A lista de itens fornecidos pela empresa inclui lençóis, fronhas, camisolas de paciente, cobertores, oleado cirúrgico, traçados de paciente, bem como calças e camisas para médicos e enfermeiros. Até o momento, o serviço já foi interrompido nas Unidades de Pronto Atendimento de Rocha Miranda, Senador Camará, Cidade de Deus,Rocinha, Sepetiba, Madureira, Manguinhos, Complexo do Alemão, Paciência, João XXIII e Costa Barros. Além das unidades CERs, Barra e Leblon. O Hospital Rocha Faria também deve ter o serviço interrompido no sábado.
Relatos compartilhados nas redes sociais mostram pacientes que precisam de atendimento nessas unidades ou que estão internados foram avisados que precisariam pedir para parentes levarem roupas de cama, toalha e demais itens na última quarta-feira. Fotos tiradas por profissionais de saúde mostram pacientes deitados em macas descobertas, apenas com colchões.

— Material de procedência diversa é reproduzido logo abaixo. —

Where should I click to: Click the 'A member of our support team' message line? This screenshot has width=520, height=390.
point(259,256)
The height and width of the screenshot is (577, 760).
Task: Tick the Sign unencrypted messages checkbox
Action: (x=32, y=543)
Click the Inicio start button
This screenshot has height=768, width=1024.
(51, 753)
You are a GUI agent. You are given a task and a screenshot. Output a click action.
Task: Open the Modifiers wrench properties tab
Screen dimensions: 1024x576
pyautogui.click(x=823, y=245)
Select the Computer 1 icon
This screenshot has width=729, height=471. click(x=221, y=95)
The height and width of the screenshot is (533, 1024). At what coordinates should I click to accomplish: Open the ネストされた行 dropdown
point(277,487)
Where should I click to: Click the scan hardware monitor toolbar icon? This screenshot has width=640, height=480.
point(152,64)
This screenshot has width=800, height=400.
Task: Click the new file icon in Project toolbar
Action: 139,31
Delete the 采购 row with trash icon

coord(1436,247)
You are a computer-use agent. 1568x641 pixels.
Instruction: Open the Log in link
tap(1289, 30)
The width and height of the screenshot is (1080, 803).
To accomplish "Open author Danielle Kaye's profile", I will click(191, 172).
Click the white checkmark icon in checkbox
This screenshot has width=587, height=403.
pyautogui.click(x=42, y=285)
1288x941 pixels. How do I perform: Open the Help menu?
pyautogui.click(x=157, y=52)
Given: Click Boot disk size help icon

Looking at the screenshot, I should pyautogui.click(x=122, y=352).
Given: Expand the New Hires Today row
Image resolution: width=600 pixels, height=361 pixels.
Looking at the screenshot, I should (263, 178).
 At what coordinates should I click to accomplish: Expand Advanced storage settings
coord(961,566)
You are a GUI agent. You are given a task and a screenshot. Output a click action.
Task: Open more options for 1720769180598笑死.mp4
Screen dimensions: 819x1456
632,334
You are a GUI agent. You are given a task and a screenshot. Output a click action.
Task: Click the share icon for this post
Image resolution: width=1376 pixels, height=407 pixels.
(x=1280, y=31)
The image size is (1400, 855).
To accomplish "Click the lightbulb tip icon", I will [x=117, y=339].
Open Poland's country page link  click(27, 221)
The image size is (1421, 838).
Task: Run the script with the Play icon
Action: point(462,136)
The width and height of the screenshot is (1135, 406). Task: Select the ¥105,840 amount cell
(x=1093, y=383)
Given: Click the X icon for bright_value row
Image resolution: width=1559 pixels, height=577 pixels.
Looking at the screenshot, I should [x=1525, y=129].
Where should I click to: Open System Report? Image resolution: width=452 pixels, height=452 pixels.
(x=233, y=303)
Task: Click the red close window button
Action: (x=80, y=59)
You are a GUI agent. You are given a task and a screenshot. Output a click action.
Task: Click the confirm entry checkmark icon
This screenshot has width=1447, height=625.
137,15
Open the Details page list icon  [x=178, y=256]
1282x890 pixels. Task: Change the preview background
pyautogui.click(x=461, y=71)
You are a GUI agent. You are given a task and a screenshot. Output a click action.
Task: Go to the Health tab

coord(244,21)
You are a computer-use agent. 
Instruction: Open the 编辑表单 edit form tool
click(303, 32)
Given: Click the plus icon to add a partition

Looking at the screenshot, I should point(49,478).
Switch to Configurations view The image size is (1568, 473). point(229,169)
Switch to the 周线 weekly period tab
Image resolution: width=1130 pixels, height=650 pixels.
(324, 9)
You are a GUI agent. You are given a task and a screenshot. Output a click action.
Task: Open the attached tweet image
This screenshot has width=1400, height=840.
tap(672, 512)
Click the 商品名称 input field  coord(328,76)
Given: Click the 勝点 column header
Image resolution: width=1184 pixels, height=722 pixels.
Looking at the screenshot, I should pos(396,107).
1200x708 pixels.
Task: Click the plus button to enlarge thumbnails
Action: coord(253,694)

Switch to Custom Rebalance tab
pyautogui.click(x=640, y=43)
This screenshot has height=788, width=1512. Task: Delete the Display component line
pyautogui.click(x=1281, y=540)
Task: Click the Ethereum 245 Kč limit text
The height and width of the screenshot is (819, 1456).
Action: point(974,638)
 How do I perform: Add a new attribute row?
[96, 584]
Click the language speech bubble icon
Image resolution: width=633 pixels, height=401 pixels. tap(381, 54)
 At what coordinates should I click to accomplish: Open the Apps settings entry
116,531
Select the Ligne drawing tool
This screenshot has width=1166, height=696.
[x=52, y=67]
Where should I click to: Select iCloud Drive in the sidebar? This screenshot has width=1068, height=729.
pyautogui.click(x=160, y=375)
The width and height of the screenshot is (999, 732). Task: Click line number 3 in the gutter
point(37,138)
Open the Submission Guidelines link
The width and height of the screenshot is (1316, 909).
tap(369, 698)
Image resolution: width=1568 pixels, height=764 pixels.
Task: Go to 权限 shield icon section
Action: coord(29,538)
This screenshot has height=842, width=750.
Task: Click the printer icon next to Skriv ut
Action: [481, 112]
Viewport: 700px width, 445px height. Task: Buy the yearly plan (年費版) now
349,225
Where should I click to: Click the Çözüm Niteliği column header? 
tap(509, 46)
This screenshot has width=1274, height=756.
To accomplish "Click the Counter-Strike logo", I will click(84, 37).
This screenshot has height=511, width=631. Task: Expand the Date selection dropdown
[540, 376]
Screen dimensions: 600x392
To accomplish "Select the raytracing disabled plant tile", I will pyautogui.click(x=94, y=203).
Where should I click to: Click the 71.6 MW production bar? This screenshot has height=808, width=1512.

Procurada, a Prefeitura do Rio disse através da Secretaria Municipal de Saúde (SMS) que a nova gestão encontrou a Rio Saúde sem dinheiro em caixa para cobrir as obrigações financeiras e os custos dos vários contratos com pagamentos atrasados. Disse ainda por meio de nota que tentou negociar novo prazo com a empresa, mas não obteve sucesso. A dívida com a empresa é de R$ 2.494 milhões.
"Diante disso, a RioSaúde está providenciado novos processos de contratação para substituição da empresa, em caráter emergencial, para que não haja interrupção do serviço", conclui a nota.